My first view from our settler’s homestead was of the distant chalky-blue hills running north from Bingara to Warialda, sometimes lit like rich strips of indigo against the gold of crops. The shapes of these tree-studded hills, mottled with dusty greens, came leaping out of me in a series of works I executed within months of returning to live in the Deepwater region in 2017.
The green ridges of Tenterfield, stooped under mist, became a theme in early 2018. By the time I was throwing paint around on canvas regularly, some of the high country around Glen Innes had started to brown off. We assumed it was the usual wintering of grass crisped by frosts, but when the spring rain drizzled instead of pelted, the ‘D-word’ crept into conversation.

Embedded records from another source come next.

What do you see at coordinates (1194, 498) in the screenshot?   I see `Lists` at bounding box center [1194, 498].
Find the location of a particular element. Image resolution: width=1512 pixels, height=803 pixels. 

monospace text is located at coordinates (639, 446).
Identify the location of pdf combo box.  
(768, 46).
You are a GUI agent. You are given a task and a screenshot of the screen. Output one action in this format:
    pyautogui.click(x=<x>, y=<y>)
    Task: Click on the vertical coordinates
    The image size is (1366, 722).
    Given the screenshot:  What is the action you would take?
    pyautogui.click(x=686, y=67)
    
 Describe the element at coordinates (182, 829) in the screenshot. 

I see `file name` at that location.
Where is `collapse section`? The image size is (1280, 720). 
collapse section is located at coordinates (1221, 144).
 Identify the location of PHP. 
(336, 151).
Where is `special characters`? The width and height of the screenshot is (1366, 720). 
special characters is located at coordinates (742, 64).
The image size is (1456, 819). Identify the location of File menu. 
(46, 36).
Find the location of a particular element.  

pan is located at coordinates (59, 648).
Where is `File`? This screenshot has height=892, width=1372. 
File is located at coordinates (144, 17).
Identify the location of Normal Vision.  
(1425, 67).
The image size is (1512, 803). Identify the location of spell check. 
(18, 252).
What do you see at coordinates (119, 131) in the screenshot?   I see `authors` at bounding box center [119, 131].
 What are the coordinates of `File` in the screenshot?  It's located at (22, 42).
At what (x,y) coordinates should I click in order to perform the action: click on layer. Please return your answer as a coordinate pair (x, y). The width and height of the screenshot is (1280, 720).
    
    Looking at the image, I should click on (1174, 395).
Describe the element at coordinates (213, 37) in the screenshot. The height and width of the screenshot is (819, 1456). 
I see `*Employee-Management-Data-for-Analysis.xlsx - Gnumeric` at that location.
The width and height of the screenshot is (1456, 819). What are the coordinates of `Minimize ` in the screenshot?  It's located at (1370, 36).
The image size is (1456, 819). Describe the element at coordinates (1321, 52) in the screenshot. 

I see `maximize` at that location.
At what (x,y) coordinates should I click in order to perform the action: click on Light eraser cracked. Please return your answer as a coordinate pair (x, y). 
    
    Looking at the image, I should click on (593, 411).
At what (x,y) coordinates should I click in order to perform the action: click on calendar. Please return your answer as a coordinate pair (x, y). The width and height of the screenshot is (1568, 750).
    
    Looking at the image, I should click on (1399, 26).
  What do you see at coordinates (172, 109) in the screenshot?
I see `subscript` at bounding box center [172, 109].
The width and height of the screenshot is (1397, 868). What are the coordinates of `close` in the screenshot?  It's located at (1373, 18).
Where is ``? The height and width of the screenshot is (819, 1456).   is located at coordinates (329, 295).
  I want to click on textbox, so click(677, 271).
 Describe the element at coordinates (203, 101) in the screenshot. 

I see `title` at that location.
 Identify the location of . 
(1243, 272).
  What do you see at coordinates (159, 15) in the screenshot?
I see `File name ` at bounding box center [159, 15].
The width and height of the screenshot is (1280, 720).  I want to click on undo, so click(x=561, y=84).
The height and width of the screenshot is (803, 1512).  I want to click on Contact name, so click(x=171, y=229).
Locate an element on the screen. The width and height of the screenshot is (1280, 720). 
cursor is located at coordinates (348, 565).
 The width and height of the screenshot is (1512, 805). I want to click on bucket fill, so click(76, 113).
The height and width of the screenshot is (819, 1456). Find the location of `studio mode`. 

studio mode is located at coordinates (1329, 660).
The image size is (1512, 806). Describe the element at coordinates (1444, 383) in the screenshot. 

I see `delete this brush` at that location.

It is harsh, there’s no arguing with the reality, but even drought doesn’t dampen the creative spirit. Artists sometimes whisper to one another about the new palette that emerges when the rains stay away… the pinks, yellows and apricots keep the landscape alive while the crops and cattle fail.
It’s not something to crow about, but as my brush kept at it though 2018, I noticed how the perennial blue of the sky started to offset land gilded by drought.
The result was a small collection of works that told the story of local woman Ada Bezzant, who drowned herself in the Deepwater River in 1927.
The Choices of Ada Bezzant
Her reasons seemed as clear as Virginia Woolf’s, to me: a decade of loss that started with a young son blown apart on the Western Front, and ended with an ailing husband dead in faraway Newcastle.
Ada and her family ran a sawmill further along the road that still bears their name, situated just metres from the river she chose to end her life in.
Creating art about suicide encouraged me to make works of sufficient beauty that the pain of loss runs seamlessly into the landscape, so it was gratifying when a judge at the 2018 Frost Over Barraba Art Show commented in his notes that awarded ‘Ada and the Dam’ a painting prize, that the bittersweet feeling of loss and regret shone through.
‘Drowning Without Water’ is the work that told me I was capturing the colours of a parched landscape. Perhaps that’s why I wanted to express the presence of water in the title and the blatant droplets of paint? Here is Ada, her clothes rightly just out of style for 1927, walking to an unseen river.
I spent a year thinking of her, even found her grave off to the to the side at Deepwater’s cemetery. I understand the challenges of country living, how they can wreak havoc on families when death makes its inevitable call. With apologies to Ada’s surviving relatives, some of whom we have met since moving here, I borrowed her tale for a while for this series of ‘New England Gothic’.
By 2019 even my brushed dried up… bushfires are hardly inspiring, and adrenalin drains creative juices almost completely.
Almost… when the green tinge returned I could barely contain my desire to capture it, and a series of works emerged with greens so impossible that no-one would believe such bright hues, captured not with liquid paint but dirt-dry chalk pastels.
The drought is not over for everyone, but the rains have stayed for us, and the Deepwater River is flowing again. I saw the plain of Dundee so water-soaked the pools reflected rays of light. I saw hillsides with verdant green at their feet, while the seed heads of the grasslands tinged the sloped with a new dry gold. I saw weather where for so long there had really been nothing but dry skies. I saw change that seemed like it was never going to come again.
The Deepwater Country collection bleeds from greens and greys, to a fool’s gold, and then back to a surreal burst of colour that I’ve heard some locals confess to being desperate for. I know I was.